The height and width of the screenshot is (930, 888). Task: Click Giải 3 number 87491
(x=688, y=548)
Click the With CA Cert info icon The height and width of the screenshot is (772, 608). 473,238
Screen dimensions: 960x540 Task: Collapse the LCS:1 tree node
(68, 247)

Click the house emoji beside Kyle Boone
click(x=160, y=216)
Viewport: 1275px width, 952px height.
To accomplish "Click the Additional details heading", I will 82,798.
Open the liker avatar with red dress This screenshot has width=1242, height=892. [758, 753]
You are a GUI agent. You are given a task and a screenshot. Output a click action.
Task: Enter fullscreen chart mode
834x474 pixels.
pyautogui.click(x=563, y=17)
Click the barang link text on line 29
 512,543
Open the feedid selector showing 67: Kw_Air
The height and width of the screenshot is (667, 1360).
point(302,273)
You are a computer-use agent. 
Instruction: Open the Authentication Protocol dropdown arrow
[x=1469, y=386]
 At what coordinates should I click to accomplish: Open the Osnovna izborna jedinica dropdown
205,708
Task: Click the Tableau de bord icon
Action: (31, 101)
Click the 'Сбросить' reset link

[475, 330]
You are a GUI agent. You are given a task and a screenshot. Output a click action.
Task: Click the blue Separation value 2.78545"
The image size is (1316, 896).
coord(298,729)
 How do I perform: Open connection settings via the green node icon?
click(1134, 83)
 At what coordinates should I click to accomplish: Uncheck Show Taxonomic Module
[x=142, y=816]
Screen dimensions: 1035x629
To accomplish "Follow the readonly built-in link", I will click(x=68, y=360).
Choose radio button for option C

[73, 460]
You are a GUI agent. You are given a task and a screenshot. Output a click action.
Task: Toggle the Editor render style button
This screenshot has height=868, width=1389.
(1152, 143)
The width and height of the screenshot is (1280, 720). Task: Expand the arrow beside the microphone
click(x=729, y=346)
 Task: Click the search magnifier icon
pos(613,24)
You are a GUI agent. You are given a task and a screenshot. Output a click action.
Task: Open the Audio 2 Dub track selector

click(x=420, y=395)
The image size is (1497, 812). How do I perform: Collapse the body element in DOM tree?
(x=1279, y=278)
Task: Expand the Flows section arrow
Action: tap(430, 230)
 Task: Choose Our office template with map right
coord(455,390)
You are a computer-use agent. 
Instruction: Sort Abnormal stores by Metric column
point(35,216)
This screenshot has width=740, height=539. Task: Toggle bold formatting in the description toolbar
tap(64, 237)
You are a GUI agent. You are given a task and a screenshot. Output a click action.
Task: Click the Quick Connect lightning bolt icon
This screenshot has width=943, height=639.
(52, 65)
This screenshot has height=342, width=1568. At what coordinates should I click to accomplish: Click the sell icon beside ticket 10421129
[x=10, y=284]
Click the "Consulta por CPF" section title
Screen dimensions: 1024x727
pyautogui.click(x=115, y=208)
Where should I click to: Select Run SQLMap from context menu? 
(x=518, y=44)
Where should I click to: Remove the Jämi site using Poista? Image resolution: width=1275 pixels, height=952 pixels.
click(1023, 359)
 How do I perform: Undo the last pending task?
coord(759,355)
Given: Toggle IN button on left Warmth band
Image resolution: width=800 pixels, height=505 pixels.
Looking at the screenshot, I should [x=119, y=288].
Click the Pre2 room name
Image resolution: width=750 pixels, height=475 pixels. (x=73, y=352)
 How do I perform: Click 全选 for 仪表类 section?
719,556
========================
# GOAL OF THE EXERCISE:
Transcribe the records exactly as they appear.

# RESULT FOR THIS EXERCISE:
The height and width of the screenshot is (930, 888). Task: Click Giải 3 number 87491
(x=688, y=548)
Click the With CA Cert info icon The height and width of the screenshot is (772, 608). 473,238
Screen dimensions: 960x540 Task: Collapse the LCS:1 tree node
(68, 247)

Click the house emoji beside Kyle Boone
click(x=160, y=216)
Viewport: 1275px width, 952px height.
To accomplish "Click the Additional details heading", I will 82,798.
Open the liker avatar with red dress This screenshot has width=1242, height=892. [758, 753]
You are a GUI agent. You are given a task and a screenshot. Output a click action.
Task: Enter fullscreen chart mode
834x474 pixels.
pyautogui.click(x=563, y=17)
Click the barang link text on line 29
 512,543
Open the feedid selector showing 67: Kw_Air
The height and width of the screenshot is (667, 1360).
point(302,273)
You are a computer-use agent. 
Instruction: Open the Authentication Protocol dropdown arrow
[x=1469, y=386]
 At what coordinates should I click to accomplish: Open the Osnovna izborna jedinica dropdown
205,708
Task: Click the Tableau de bord icon
Action: (31, 101)
Click the 'Сбросить' reset link

[475, 330]
You are a GUI agent. You are given a task and a screenshot. Output a click action.
Task: Click the blue Separation value 2.78545"
The image size is (1316, 896).
coord(298,729)
 How do I perform: Open connection settings via the green node icon?
click(1134, 83)
 At what coordinates should I click to accomplish: Uncheck Show Taxonomic Module
[x=142, y=816]
Screen dimensions: 1035x629
To accomplish "Follow the readonly built-in link", I will click(x=68, y=360).
Choose radio button for option C

[73, 460]
You are a GUI agent. You are given a task and a screenshot. Output a click action.
Task: Toggle the Editor render style button
This screenshot has height=868, width=1389.
(1152, 143)
The width and height of the screenshot is (1280, 720). Task: Expand the arrow beside the microphone
click(x=729, y=346)
 Task: Click the search magnifier icon
pos(613,24)
You are a GUI agent. You are given a task and a screenshot. Output a click action.
Task: Open the Audio 2 Dub track selector

click(x=420, y=395)
The image size is (1497, 812). How do I perform: Collapse the body element in DOM tree?
(x=1279, y=278)
Task: Expand the Flows section arrow
Action: tap(430, 230)
 Task: Choose Our office template with map right
coord(455,390)
You are a computer-use agent. 
Instruction: Sort Abnormal stores by Metric column
point(35,216)
This screenshot has width=740, height=539. Task: Toggle bold formatting in the description toolbar
tap(64, 237)
You are a GUI agent. You are given a task and a screenshot. Output a click action.
Task: Click the Quick Connect lightning bolt icon
This screenshot has width=943, height=639.
(52, 65)
This screenshot has height=342, width=1568. At what coordinates should I click to accomplish: Click the sell icon beside ticket 10421129
[x=10, y=284]
Click the "Consulta por CPF" section title
Screen dimensions: 1024x727
pyautogui.click(x=115, y=208)
Where should I click to: Select Run SQLMap from context menu? 
(x=518, y=44)
Where should I click to: Remove the Jämi site using Poista? Image resolution: width=1275 pixels, height=952 pixels.
click(1023, 359)
 How do I perform: Undo the last pending task?
coord(759,355)
Given: Toggle IN button on left Warmth band
Image resolution: width=800 pixels, height=505 pixels.
Looking at the screenshot, I should [x=119, y=288].
Click the Pre2 room name
Image resolution: width=750 pixels, height=475 pixels. (x=73, y=352)
 How do I perform: Click 全选 for 仪表类 section?
719,556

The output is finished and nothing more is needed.